WHERE THE BODIES ARE BURIED

by Janet Dawson

Pub Date: Nov. 1st, 1998
ISBN: 0-449-00198-9
Publisher: Ballantine

Jumped, fell, pushed? Whichever the case, Rob Lawter has certainly gone out the window of his fifth-floor apartment. And he is certainly dead. So once again there’s Oakland p.i. Jeri Howard, back for a seventh outing, in something of a quandary: this time, her client, now deceased, had retained her to perform a service he had not got around to specifying. Well, it’s not much of a quandary—because, of course, Rob was pushed, and Jeri won’t rest until justice is served. But there’s not much to go on. At their first and only meeting, Rob, a poor but honest paralegal at Bates, Inc., the food-processing giant (cereal, beans, dairy products), had been nervous, obviously worried. He’d told her little, promised to say more in a day or so when he was surer of himself. He had, however, produced for her scrutiny this highly unfriendly note: “Back off if you know what’s good for you.” So with her client suddenly (and suspiciously) posthumous, Jeri decides that something is as rotten at Bates as it ever was in Denmark. Rob, she’s convinced, was a wannabe whistle-blower trying to muster the courage. But to reveal what?
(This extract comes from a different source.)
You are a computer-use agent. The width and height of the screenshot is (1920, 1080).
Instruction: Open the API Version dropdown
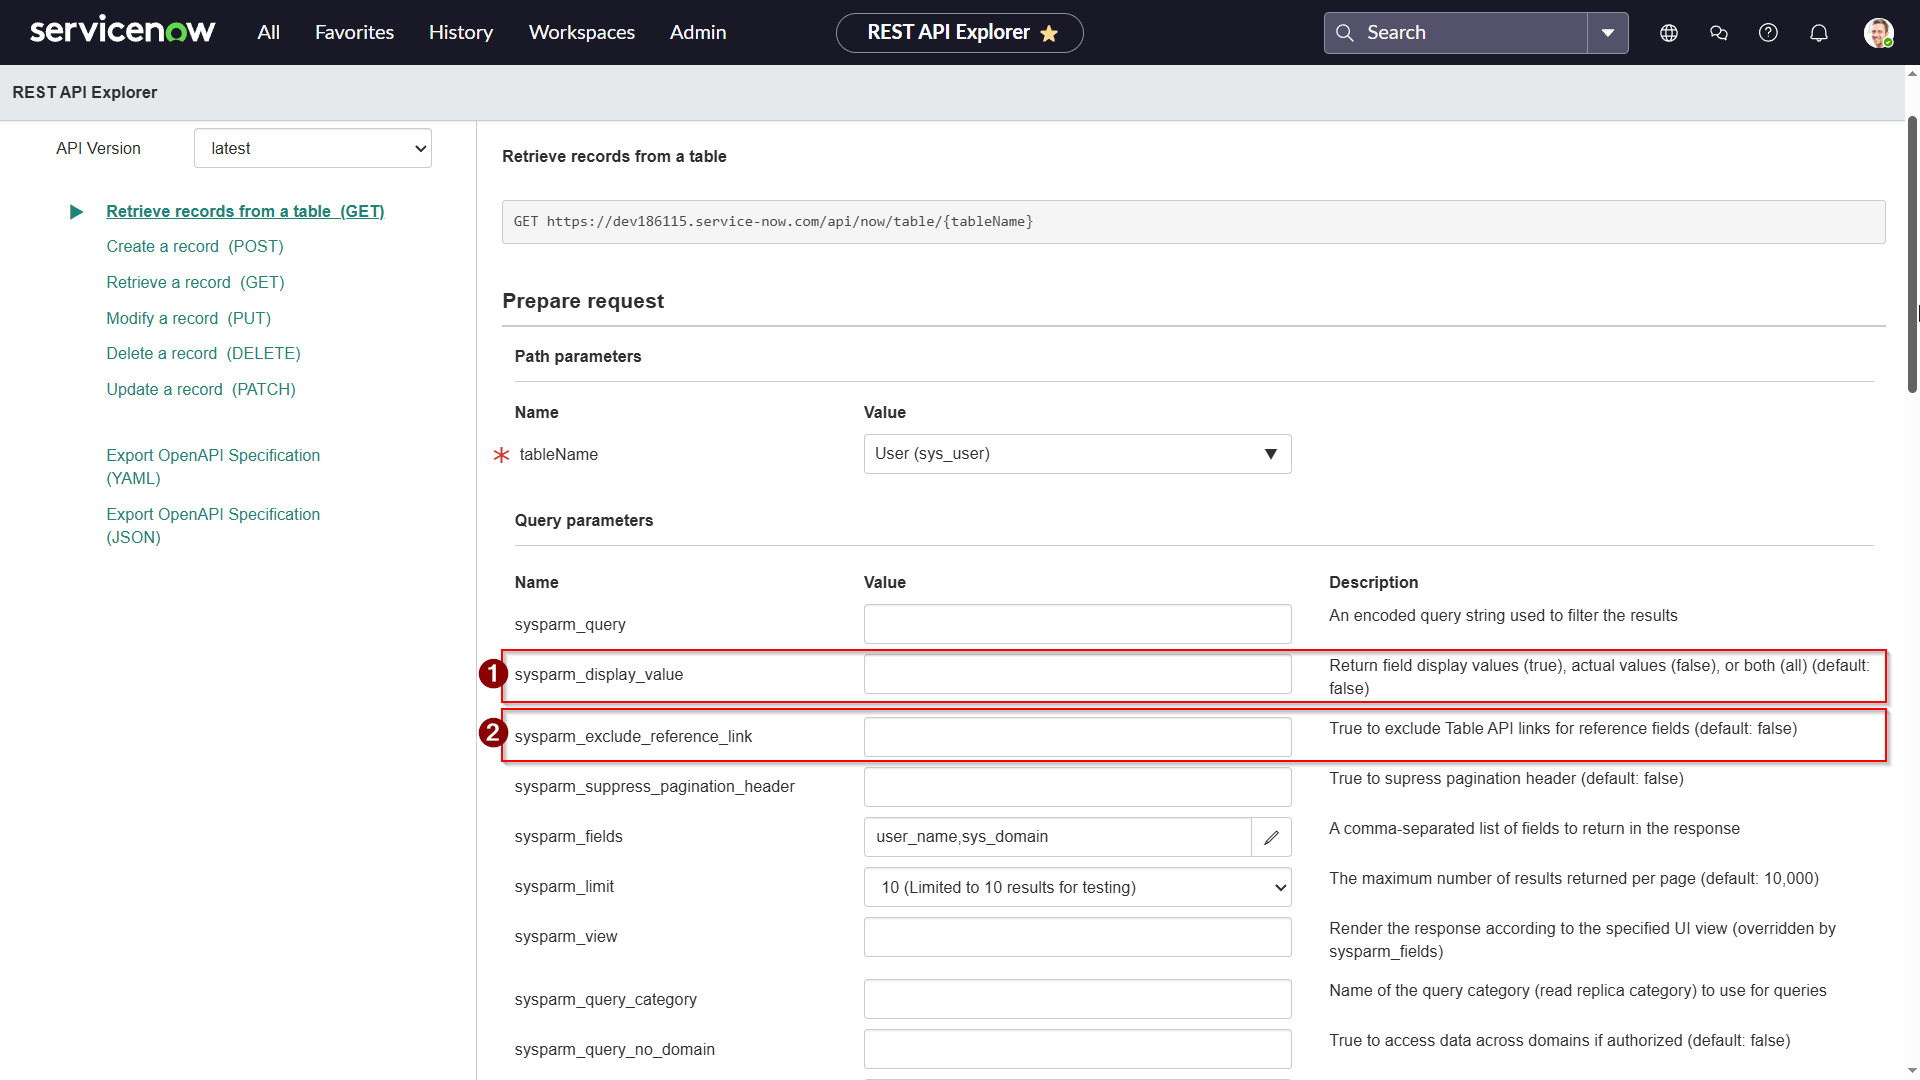pos(312,148)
Undercover, she goes, in Bates’s legal department, sniffing away in file cabinets and computer banks. Before long, she discovers two varieties of contamination—one emanating from a bacteria-laden shipment of the company’s ice cream, the other from the smelly conspiracy to cover that up. Standard for this series (A Credible Threat, 1997, etc.). Which is to say the puzzle is decently presented and legitimately solved, but Jeri’s as unrelievedly bland as Bates vanilla.